Abscisic acid-responsive element (ABRE)-binding factors (ABFs) play important roles in abiotic stress responses; however, the underlying mechanisms are poorly understood. In this study, it is reported that overexpression of Poncirus trifoliata PtrABF significantly enhanced dehydration tolerance. The transgenic lines displayed smaller stomatal apertures, reduced stomatal density/index, and lower expression levels of genes associated with stomatal development. PtrABF was found to interact with PtrICE1, a homologue of ICE1 (Inducer of CBF Expression 1) that has been shown to be critical for stomatal development. Microarray analysis revealed that a total of 70 genes were differentially expressed in the transgenic line, 42 induced and 28 repressed. At least two units of ABREs and coupling elements were present in the promoters of most of the induced genes, among which peroxidase and arginine decarboxylase were verified as bona fide targets of PtrABF. Transgenic plants exhibited higher antioxidant enzyme activities and free polyamine levels, but lower levels of reactive oxygen species (ROS) and malondialdehyde. Polyamines were revealed to be associated with ROS scavenging in the transgenic plants due to a modulation of antioxidant enzymes triggered by signalling mediated by H2O2 derived from polyamine oxidase (PAO)-mediated catabolism. Taken together, the results indicate that PtrABF functions positively in dehydration tolerance by limiting water loss through its influence on stomatal movement or formation and maintaining ROS homeostasis via modulation of antioxidant enzymes and polyamines through transcriptional regulation of relevant target genes.

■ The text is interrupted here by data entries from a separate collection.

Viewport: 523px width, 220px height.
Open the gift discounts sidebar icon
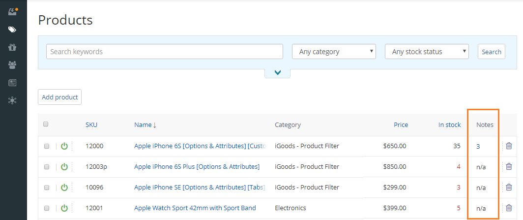click(x=12, y=47)
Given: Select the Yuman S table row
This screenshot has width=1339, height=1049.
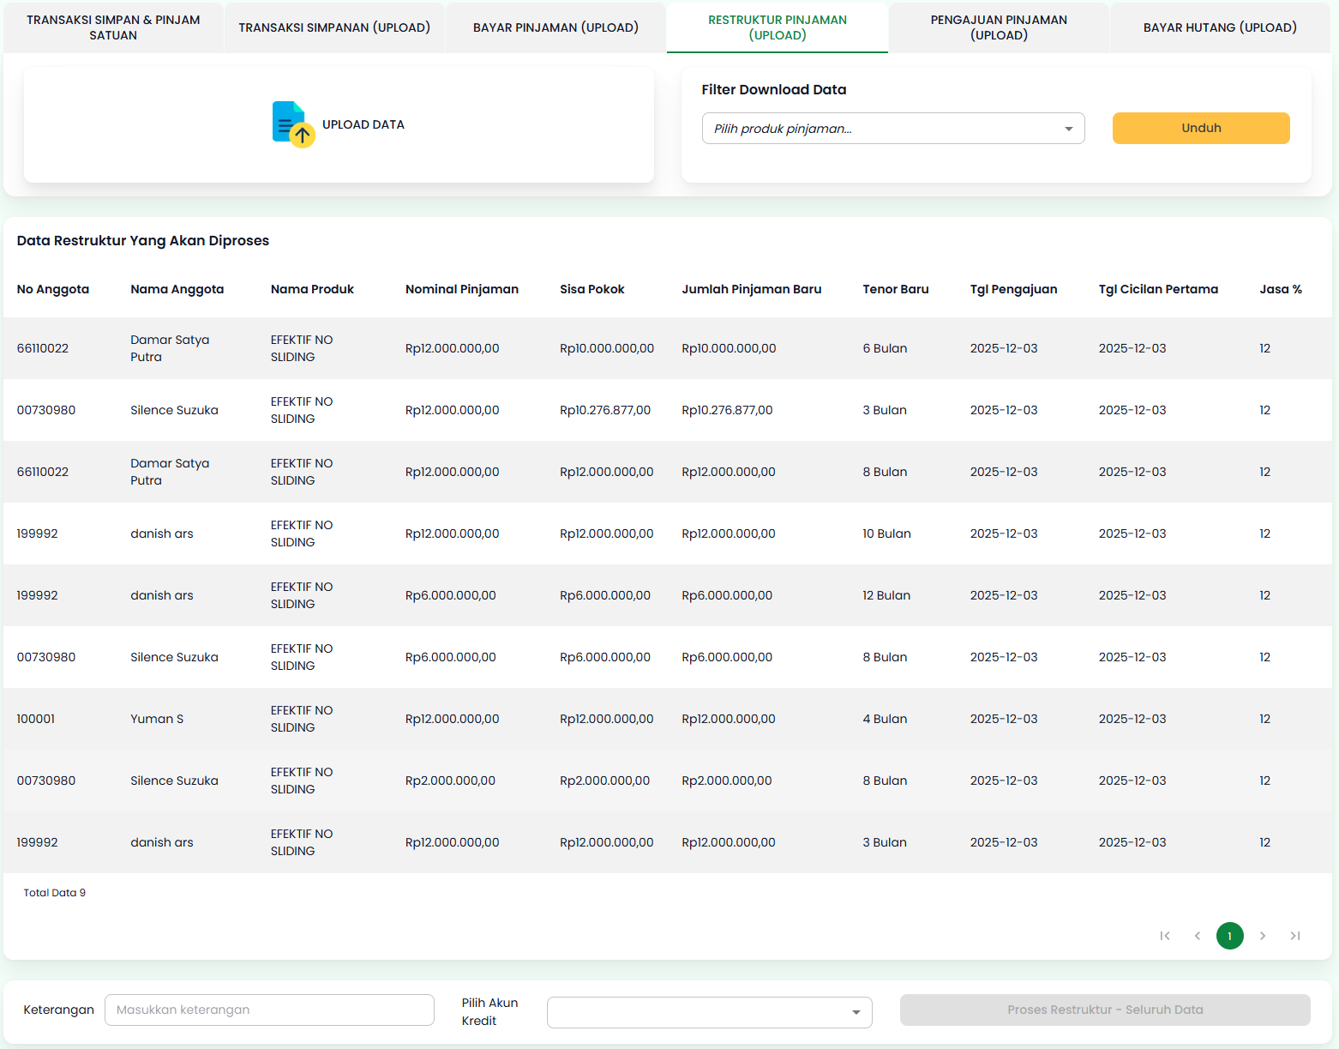Looking at the screenshot, I should (x=667, y=719).
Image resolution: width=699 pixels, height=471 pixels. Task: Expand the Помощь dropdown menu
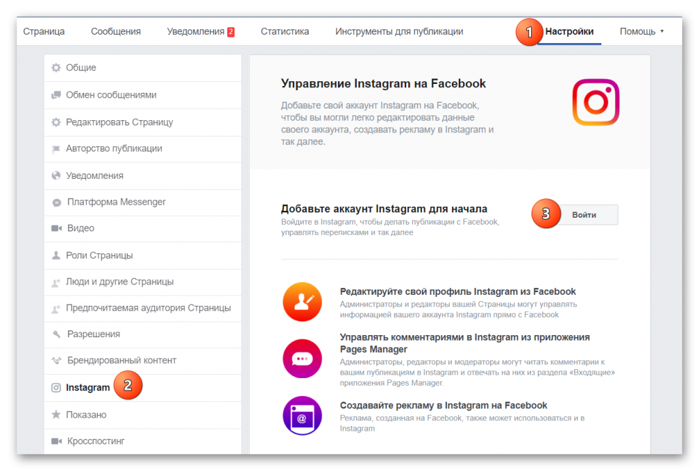click(642, 31)
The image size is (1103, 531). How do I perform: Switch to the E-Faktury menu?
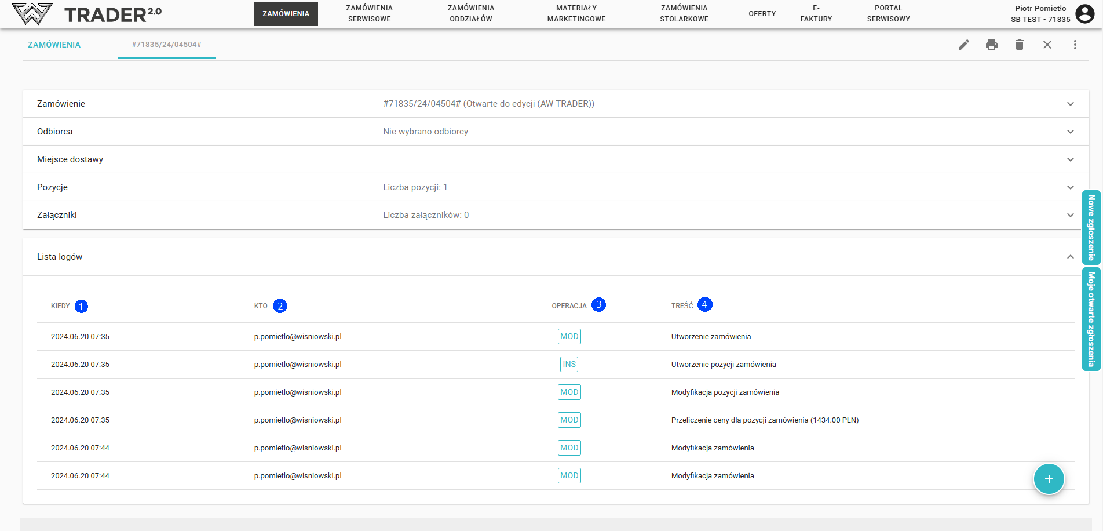click(x=816, y=13)
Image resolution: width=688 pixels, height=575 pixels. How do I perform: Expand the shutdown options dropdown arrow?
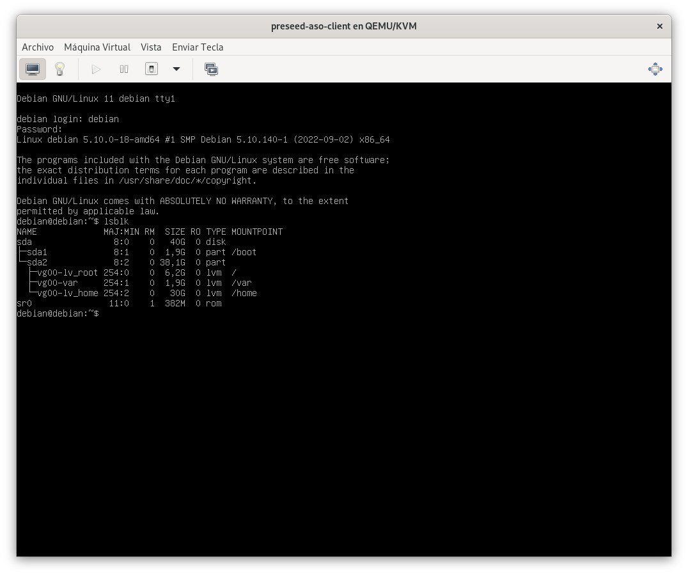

Keywords: ABRE; Poncirus trifoliata; ROS; antioxidant enzyme; arginine decarboxylase; polyamine; polyamine oxidase; stomatal development..

Fig. 1.

Overexpression of PtrABF in trifoliate orange confers enhanced dehydration tolerance. (a) Phenotypes of leaves detached from 60-day-old transgenic lines (#8 and #10) and the wild type (WT) before and after 90min of dehydration treatment under an ambient environment. (b) Rates of water loss from the detached leaves of the WT and transgenic lines during the dehydration treatment, measured every 15min. Error bars indicate the SD (n=3). (c, d) Electrolyte leakage (c) and cell death (d) in the WT and transgenic lines measured after dehydration stress. Error bars indicate the SD (n=3). Asterisks indicate a significant difference between the WT and transgenic lines (***P<0.001). (This figure is available in colour at JXB online.)

Fig. 2.

Comparison of stomatal parameters between the wild-type (WT) and transgenic lines. (a) Stomatal aperture size of WT and transgenic lines, measured in fully expanded leaves before and after 90min of dehydration. Error bars indicate the SD (n≥30). (b) Scanning electron microscopy (SEM) images showing representative stomata of the WT and transgenic lines before (upper panel) and after (bottom panel) 90min of dehydration. Scale bars=5 μm. (c) Stomatal density in fully expanded leaves collected from WT and transgenic plants grown under normal conditions. Error bars indicate the SD (n=22). (d) Representative SEM photographs showing the difference in the number of stomata between the WT and transgenic lines. Scale bars=5 μm. (e–g) Stomatal index (e), stomatal area (f), and leaf areas (f) of the WT and transgenic lines. Asterisks indicate significant differences between the transgenic lines and the WT at the same time point (**P<0.01; ***P<0.001).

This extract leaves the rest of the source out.